- Nandabhanga Location in West Bengal Nandabhanga Location in India
- Coordinates: 22°24′18″N 88°14′02″E﻿ / ﻿22.4049°N 88.2340°E
- Country: India
- State: West Bengal
- District: South 24 Parganas
- CD block: Bishnupur II

Area
- • Total: 2.52 km^{2} (0.97 sq mi)
- Elevation: 9 m (30 ft)

Population (2011)
- • Total: 5,927
- • Density: 2,350/km^{2} (6,090/sq mi)

Languages
- • Official: Bengali
- • Additional official: English
- Time zone: UTC+5:30 (IST)
- PIN: 743384
- Telephone code: +91 33
- Vehicle registration: WB-19 to WB-22, WB-95 to WB-99
- Lok Sabha constituency: Diamond Harbour
- Vidhan Sabha constituency: Satgachhia
- Website: www.s24pgs.gov.in

= Nadabhanga =

Nadabhanga is a census town within the jurisdiction of the Bishnupur police station in the Bishnupur II CD block in the Alipore Sadar subdivision of the South 24 Parganas district in the Indian state of West Bengal.

==Geography==

===Area overview===
The Alipore Sadar subdivision is the most urbanized part of the South 24 Parganas district. 59.85% of the population lives in the urban areas and 40.15% lives in the rural areas. In the southern portion of the subdivision (shown in the map alongside) there are 15 census towns. The entire district is situated in the Ganges Delta and the subdivision, on the east bank of the Hooghly River, is an alluvial stretch, with industrial development.

Note: The map alongside presents some of the notable locations in the subdivision. All places marked in the map are linked in the larger full screen map.

===Location===
Nadabhanga is located at . It has an average elevation of 9 m.

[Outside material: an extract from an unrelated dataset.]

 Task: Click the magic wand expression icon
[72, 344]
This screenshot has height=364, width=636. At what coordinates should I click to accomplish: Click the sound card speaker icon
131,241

Nadabhanga, Kanganbaria, Bora Gagangohalia, Barkalikapur, Chanddandaha and Patharberia (a little away) form a cluster of census towns, as per the map of the Bishnupur II CD block on page 233 of the District Census Handbook 2011 for the South 24 Parganas.

==Demographics==
According to the 2011 Census of India, Nadabhanga had a total population of 5,927, of which 3,000 (51%) were males and 2,927 (49%) were females. There were 577 in the age range of 0 to 6 years. The total number of literate persons in Nadabhanga was 4,496 (84.04% of the population over 6 years).

==Infrastructure==
According to the District Census Handbook 2011, Nadabhanga covered an area of 2.5178 km^{2}. Among the civic amenities, the protected water supply involved over-head tank and service reservoir. It had 551 domestic electric connections. Among the medical facilities it had 1 dispensary/ health centre and a nursing home 3.9 km away. Among the educational facilities it had were 3 primary schools, 2 middle schools, 3 secondary schools, 2 senior secondary schools.

==Transport==
A short stretch of local roads link Nadabhanga to the National Highway 12.

==Education==
Nandabhanga High School is a Bengali-medium coeducational institution, established in 1964. It has facilities for teaching from class V to class X.

==Healthcare==
Amtala Rural Hospital, with 50 beds, at Amtala, is the major government medical facility in the Bishnupur II CD block.